**About this exercise:** Put the lines of the listing into a JSON list of strings, starting with the line that contains "Locate an element on the screen. This" and going on through the line that contains "option-report-label: Report is", with one string per line and blank lines left out.

**Source material:**
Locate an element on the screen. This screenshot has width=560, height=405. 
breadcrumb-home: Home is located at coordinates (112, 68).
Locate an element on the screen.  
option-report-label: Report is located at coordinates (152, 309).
---
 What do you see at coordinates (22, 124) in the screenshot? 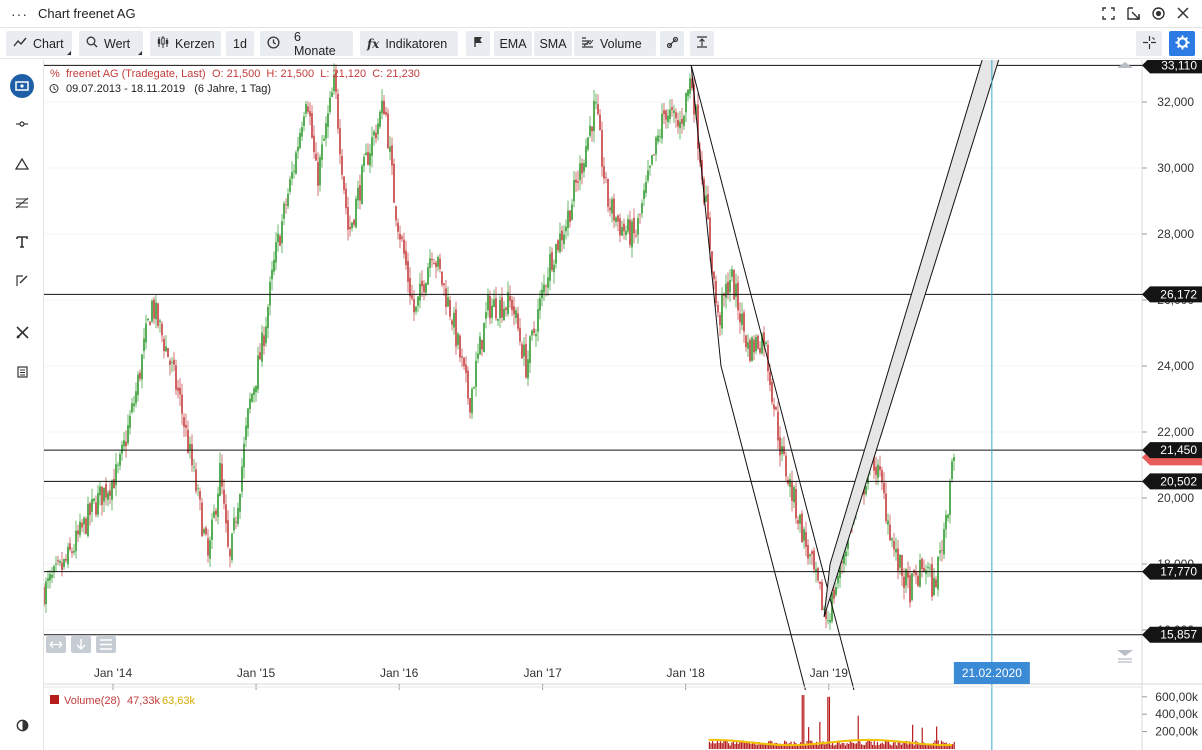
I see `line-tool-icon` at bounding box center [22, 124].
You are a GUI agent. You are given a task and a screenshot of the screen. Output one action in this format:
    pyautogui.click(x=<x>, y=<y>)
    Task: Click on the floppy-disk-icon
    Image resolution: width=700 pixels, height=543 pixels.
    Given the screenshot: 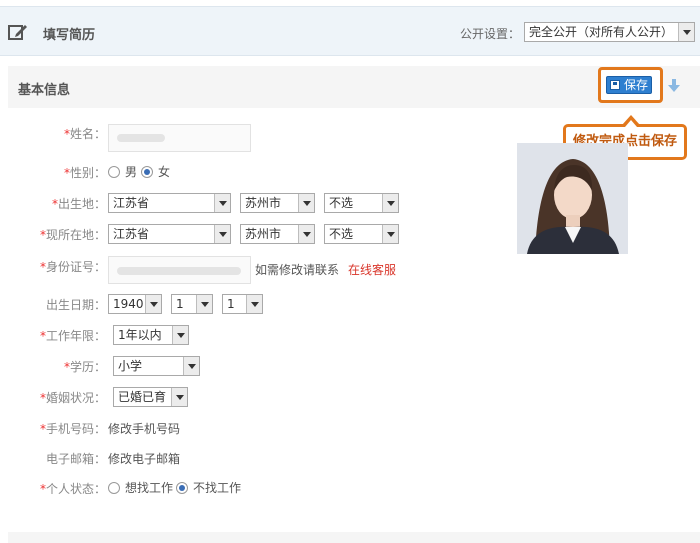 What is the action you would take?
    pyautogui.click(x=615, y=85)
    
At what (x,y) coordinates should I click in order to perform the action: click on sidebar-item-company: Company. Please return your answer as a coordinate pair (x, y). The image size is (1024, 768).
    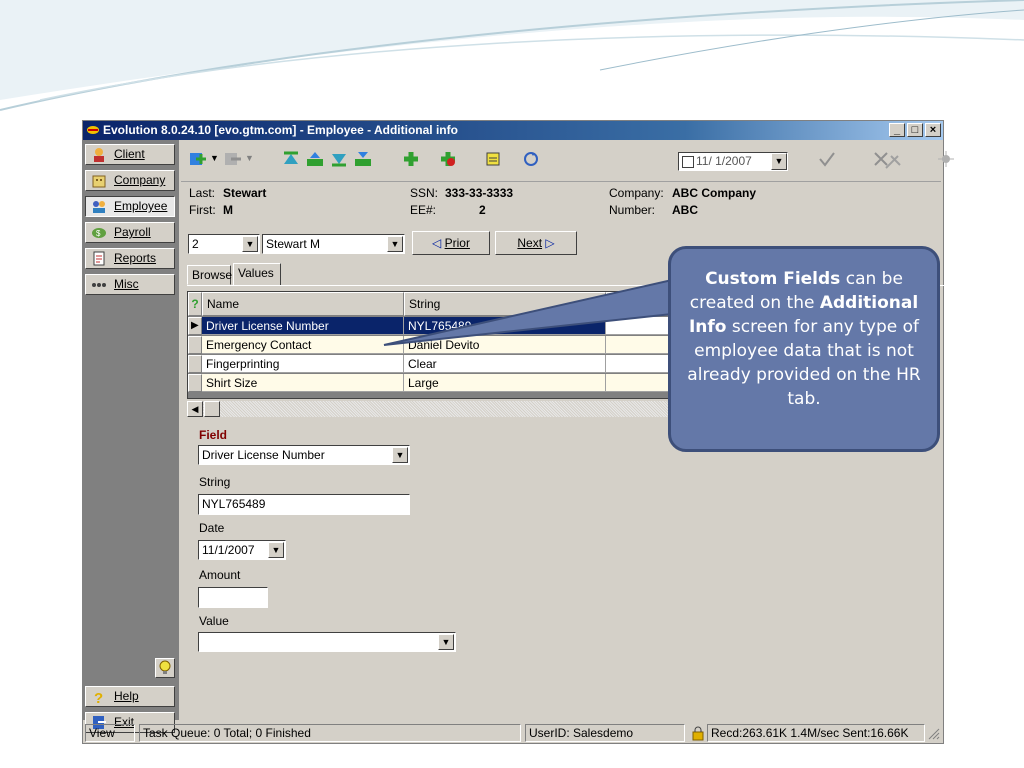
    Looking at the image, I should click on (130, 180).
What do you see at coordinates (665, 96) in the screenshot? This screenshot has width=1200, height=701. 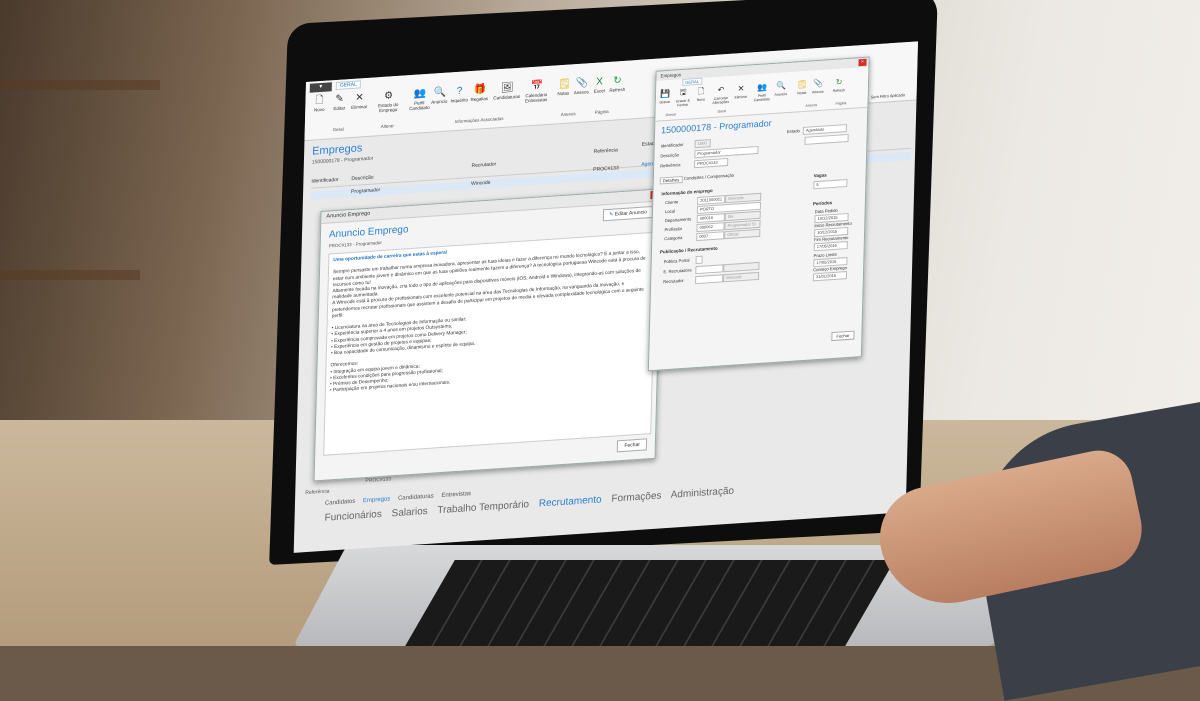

**Task response:**
[
  "Locate an element on the screen. This screenshot has width=560, height=405. ",
  "breadcrumb-home: Home is located at coordinates (112, 68).",
  "Locate an element on the screen.  ",
  "option-report-label: Report is located at coordinates (152, 309)."
]